Black was a member of the U.S. national freestyle team, one of several athletes competing to wrestle at the 2004 Olympic Games in Athens, Greece. He has a number five national ranking in freestyle at 96 kg/211.5 lbs. A native of Lexington, Kentucky, he resides in Colorado Springs for Olympic training.
Catlett returned to his alma mater as head coach in 1978, posting a WVU record of 439-276 over the next 24 years and an overall coaching mark of 565-320, making him just the 45th Division I coach all-time to win 500 career games. Taking 20 teams to postseason play (11 NCAA/nine NIT), he coached two Metro Conference champions (1975-76), five Atlantic 10 regular seasons, two A-10 tournament (1983-84) champions, and shepherded WVU's move into Big East competition, where his 1998 club advanced to the NCAA Sweet 16. He retired in 2002. Catlett and his wife Anise, a Morgantown native and former WVU cheerleader, have two daughters, Krista (who is married to Ed Neumann) and Kara. They spend their time between homes in Morgantown and his hometown of Hedgesville, West Virginia.
Meredith lettered at WVU in 1958-61; through the course of his career, the WVU rifle team finished with a 42-16 record. As team captain, he led WVU to a record of 25-3 and their first collegiate national team title. He won the national individual smallbore championship with a record score. He was WVU's initial first team rifle All-American in 1960 and repeated the honor in 1961. He was named Amateur Athlete of the Year by the West Virginia Sports Writers Association. Meredith, an active competitor for 53 years, qualified for the Olympic Games in Seoul 1988, Barcelona 1992, Atlanta 1996 and Sydney 2000. In Sydney, Meredith received volumes of publicity as the oldest competitor in the games at age 63. He has set 164 U.S. national records. He was inducted into the U.S. Army Reserve International Rifle Roll of Honor in 2000 and serves on the Statutes and Eligibility Committee of the International Shooting Sport Federation. He owns Mountaineer Appraisal & Realty, conducting business in Georgia and North Carolina.
Patton led West Virginia to two straight NIT berths in 1946 and 1947. Under his direction, WVU posted a school-record 57-game home winning streak that ended in the final home game of the 1949 season against Pitt. Fondly nicknamed "Worry Bird," Coach Patton passed away in February, 1950. He was survived by his wife Agnes and two daughters, Anne Patton Heater and Laura Lee Patton. Both daughters are graduates of WVU.
Schwartzwalder was named National Coach of the Year in 1959, and in 1967, he was elected president of the National Football Coaches Association. Schwartzwalder married fellow WVU graduate Ruth "Reggie" Simpson and the couple had two children: Susan and Mary. He passed away in 1993 at age 83.

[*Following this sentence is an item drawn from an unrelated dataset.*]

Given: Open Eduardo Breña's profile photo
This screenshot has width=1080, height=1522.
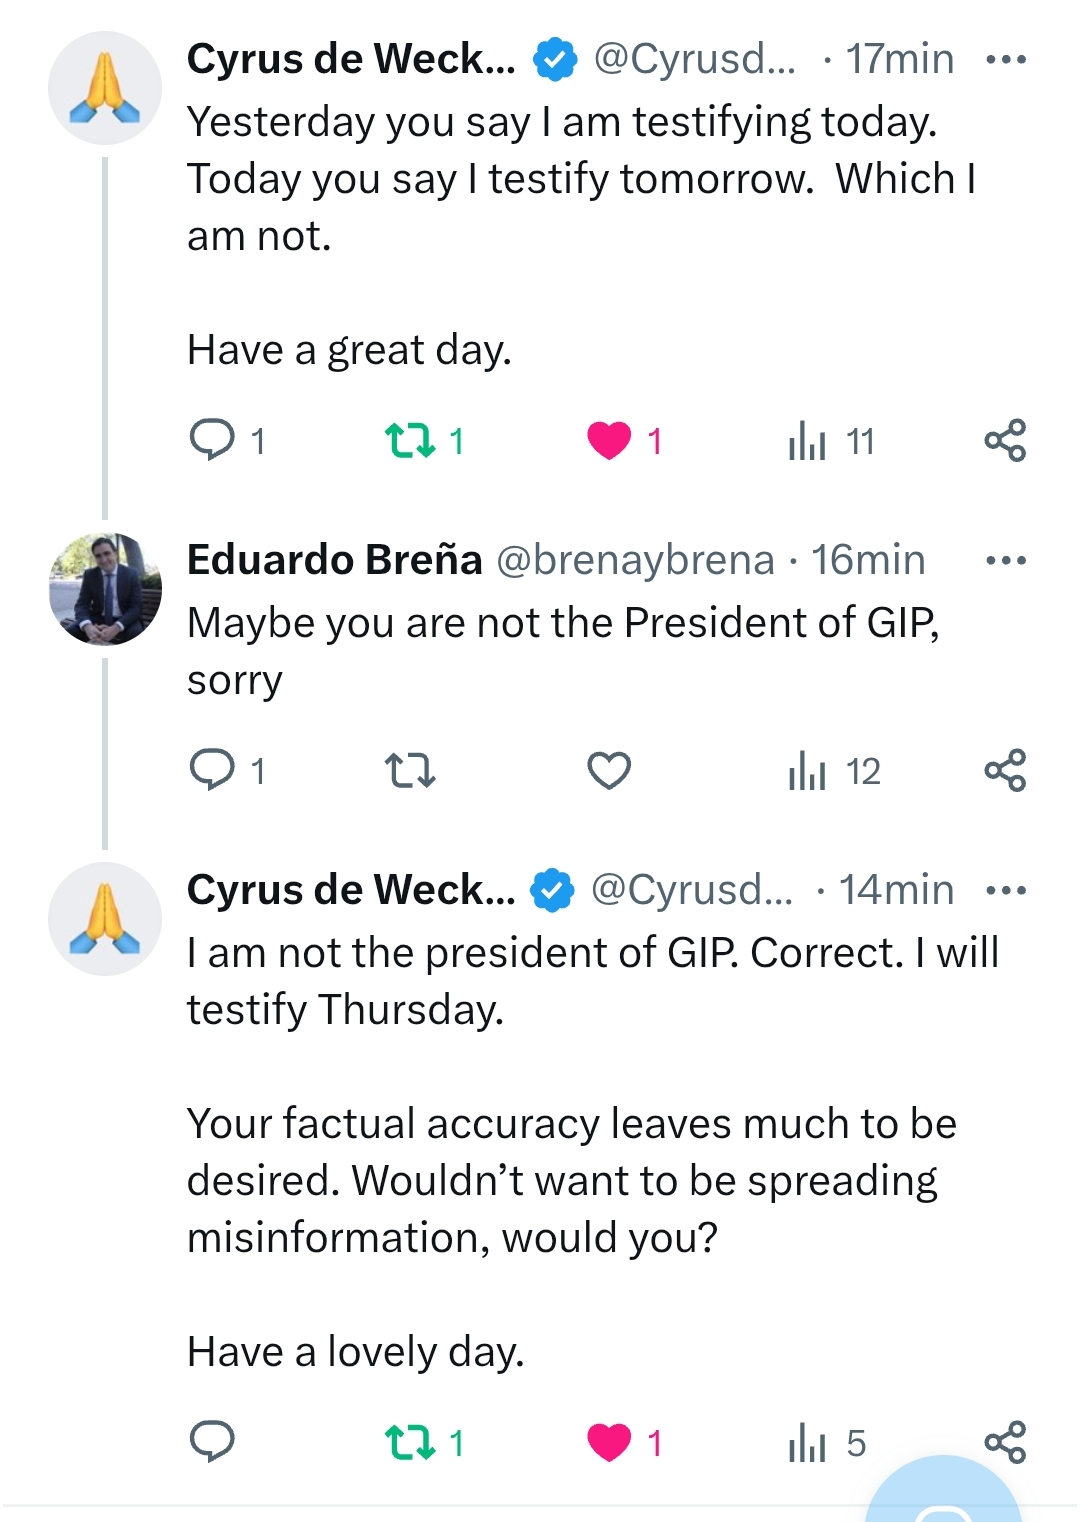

A native of Wheeling, Seabright averaged 4.1 points per game and scored 77 career points as a guard in basketball and started at first base in baseball, hitting over .300 for his career. He excelled most at football, where he was a standout quarterback for three years as a Mountaineer. He signed a professional contract with the Cleveland Rams of the NFL in 1941, but left the team to serve in the U.S. Army in World War II. He was voted to the WVU football all-time team (1940-49) and was given a sportsmanship award by the Charleston Sportsman Club in 1980. Seabright and his wife, the former Alice Olveski, had four children: Chuck, Jim, Joyce, and Charlene. He worked for Valley Machine in Martins Ferry, Ohio, for 28 years as a production manager. Seabright died at the age of 62 in March 1981, in Wheeling.